Пленительное кольцо её мягких рук жарко сомкнулось, взбудораженная дрожь тела передавалась навье, вызывая у неё грустную усмешку. Гладя девушку по затылку и лаская шёлковый толстый жгут её косы, она шепнула:

– Не слушай матушку, плюнь и разотри. Ты – чудо. Ты мудрее их всех, вместе взятых. Я благодарна тебе за твою помощь и за это маленькое счастье.

Рыжеватое золото доверчивой веснушчатой улыбки хотелось спрятать в ладонях от ветра и гроз, приласкать, отогреть поцелуями, и Северга вновь с наслаждением прильнула к губам Голубы. Сколько ей осталось жить? Неделю? Месяц? Полгода? Длина оставшегося отрезка пути не волновала женщину-оборотня, имело значение лишь то, куда этот путь её приведёт – к сияющим снежной чистотой горным вершинам или в чёрную пустоту небытия.

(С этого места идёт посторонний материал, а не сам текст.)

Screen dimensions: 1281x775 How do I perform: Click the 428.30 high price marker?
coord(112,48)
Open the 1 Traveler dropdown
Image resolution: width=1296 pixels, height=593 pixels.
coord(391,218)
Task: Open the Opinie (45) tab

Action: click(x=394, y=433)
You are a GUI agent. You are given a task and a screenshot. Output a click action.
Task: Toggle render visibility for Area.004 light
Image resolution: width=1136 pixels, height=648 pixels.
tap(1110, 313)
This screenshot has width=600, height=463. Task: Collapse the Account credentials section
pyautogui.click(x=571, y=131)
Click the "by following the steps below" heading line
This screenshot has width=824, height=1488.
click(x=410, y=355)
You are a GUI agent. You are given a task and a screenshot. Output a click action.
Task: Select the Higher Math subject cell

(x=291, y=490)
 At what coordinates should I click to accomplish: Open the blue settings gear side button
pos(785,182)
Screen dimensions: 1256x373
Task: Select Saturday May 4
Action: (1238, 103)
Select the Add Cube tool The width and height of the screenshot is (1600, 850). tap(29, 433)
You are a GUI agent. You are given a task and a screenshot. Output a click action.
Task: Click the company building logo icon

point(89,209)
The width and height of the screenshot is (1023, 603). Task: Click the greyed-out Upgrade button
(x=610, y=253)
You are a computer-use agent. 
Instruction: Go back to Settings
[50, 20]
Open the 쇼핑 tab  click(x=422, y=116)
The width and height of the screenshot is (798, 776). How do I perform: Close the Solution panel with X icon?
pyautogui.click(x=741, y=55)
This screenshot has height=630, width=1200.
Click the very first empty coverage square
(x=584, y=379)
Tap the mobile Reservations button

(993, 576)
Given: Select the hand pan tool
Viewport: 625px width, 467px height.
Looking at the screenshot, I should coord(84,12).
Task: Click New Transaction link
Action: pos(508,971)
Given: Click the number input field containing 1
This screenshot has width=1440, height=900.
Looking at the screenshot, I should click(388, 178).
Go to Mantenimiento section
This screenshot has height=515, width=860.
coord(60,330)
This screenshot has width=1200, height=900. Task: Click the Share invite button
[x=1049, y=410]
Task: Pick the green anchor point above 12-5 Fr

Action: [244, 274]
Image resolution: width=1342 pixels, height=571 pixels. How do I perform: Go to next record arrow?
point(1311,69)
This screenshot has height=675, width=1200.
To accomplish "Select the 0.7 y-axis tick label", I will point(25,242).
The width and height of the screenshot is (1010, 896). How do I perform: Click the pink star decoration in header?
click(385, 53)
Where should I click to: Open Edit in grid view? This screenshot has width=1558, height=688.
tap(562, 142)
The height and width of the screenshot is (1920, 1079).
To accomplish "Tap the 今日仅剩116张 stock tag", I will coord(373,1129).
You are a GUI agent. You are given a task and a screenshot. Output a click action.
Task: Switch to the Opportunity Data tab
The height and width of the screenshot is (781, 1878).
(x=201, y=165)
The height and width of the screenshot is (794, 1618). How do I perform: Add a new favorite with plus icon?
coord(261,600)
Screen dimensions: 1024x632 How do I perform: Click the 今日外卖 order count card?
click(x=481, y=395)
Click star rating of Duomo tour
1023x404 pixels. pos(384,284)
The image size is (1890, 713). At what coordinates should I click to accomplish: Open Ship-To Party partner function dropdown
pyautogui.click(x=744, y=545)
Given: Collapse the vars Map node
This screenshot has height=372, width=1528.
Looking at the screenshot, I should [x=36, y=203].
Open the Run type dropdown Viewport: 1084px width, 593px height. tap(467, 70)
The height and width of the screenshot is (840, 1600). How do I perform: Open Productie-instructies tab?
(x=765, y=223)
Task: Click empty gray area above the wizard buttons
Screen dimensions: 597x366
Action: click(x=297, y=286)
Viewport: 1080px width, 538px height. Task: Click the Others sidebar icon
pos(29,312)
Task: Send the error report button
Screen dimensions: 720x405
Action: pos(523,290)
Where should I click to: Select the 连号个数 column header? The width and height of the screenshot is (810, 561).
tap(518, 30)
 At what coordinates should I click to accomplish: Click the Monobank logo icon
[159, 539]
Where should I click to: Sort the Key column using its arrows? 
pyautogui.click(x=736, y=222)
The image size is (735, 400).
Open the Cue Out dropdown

Их с Голубой поцелуй прервало злое шипение:

– А ну, руки прочь от неё!

Вернулись сёстры-ведуньи. Вратена хоть и смотрела на Севергу волчицей, но руки распускать больше не решалась: навья всё ещё сжимала свёрнутый кнут. Говорить старшей из сестёр, видимо, мешала злость, и слово взяла младшая, Малина.

– Значит, так, навья… Посовещались мы и решили: на ноги ты встала, окрепла и можешь о себе позаботиться сама. Дальше кормить и держать у себя мы тебя не сможем: и так уж в селе пересуды пошли – кто, дескать, ты такова да откуда взялась. Врать приходится, изворачиваться и даже отвод глаз людям делать, но сколько верёвочку ни вить, а кончику быть. Ежели до Змеинолесского долетит весть, что ты тут, несдобровать тебе, да и нам заодно достаться может: до сей поры люди на тебя зло держат, сердце у них не успокоилось. Ступай-ка ты на все четыре стороны. Эту ночь ещё ночуй, а на восходе солнца отправляйся в дорогу. Мы тебе больше не помощницы.

– Благодарствую и на том, – с лёгким полупоклоном усмехнулась Северга.

Она достала свои доспехи, пылившиеся на полатях, и весь вечер приводила их в порядок, чистила оружие и разминалась: двести отжиманий и столько же подтягиваний, растяжка, прыжки. Освежив в телесной памяти боевые приёмы, Северга решила, что для нынешнего своего состояния она держится неплохо. Ослаблена, но пока не настолько, чтобы позволять призрачной сиделке запускать костлявые пальцы в ещё живое сердце.

Когда вечерняя синева загустела до ночной черноты и кузнечики завели свою убаюкивающую песню, в дом постучались двое – мужчина и женщина. Ахнув, Голуба успела набросить одеяло на доспехи Северги, разложенные на самом видном месте, пока гости не вошли в горницу. Закутанная в тёмный вдовий платок женщина, ещё не старая и пригожая собою, была утомлена дорогой и попросила водицы; половину лица её спутника скрывала борода с редкими нитями проседи, но глаза сверкали упрямо и молодо.